Description of the task:
From the records below, keep only the lines that contain the word "Open".
◆ ◆ ◆ ◆ ◆ ◆ ◆
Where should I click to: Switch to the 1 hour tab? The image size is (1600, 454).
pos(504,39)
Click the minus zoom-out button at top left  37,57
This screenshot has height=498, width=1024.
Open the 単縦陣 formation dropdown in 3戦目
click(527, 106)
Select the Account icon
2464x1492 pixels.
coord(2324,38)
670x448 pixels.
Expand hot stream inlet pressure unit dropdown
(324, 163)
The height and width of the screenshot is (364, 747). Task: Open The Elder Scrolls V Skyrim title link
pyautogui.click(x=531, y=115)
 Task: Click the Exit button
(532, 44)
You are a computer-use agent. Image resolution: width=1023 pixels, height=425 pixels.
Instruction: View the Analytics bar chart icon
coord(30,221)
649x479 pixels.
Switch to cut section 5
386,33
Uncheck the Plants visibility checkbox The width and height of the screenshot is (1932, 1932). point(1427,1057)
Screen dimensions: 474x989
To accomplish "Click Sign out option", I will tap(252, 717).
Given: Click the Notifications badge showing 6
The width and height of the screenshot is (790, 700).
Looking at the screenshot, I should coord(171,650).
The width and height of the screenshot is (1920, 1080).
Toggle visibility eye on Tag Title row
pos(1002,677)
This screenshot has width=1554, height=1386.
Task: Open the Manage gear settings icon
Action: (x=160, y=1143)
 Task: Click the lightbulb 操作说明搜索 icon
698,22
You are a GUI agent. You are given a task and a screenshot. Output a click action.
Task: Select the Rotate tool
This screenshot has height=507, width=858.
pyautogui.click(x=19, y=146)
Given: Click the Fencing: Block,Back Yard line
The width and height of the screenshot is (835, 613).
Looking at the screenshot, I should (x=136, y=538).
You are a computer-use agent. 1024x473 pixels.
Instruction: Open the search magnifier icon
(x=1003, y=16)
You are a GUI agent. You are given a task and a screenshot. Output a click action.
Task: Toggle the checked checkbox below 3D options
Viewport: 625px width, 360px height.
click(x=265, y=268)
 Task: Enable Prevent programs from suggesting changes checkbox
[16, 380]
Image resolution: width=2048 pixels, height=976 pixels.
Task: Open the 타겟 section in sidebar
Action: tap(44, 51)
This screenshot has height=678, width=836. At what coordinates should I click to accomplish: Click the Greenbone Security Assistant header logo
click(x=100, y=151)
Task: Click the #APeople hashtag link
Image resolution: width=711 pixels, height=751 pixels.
◆ ◆ ◆ ◆ ◆ ◆ ◆
Solution for this problem:
Open the 単縦陣 formation dropdown in 3戦目
The height and width of the screenshot is (364, 747). Task: Open The Elder Scrolls V Skyrim title link
Task: Open the Manage gear settings icon
Instruction: Open the search magnifier icon
Task: Open the 타겟 section in sidebar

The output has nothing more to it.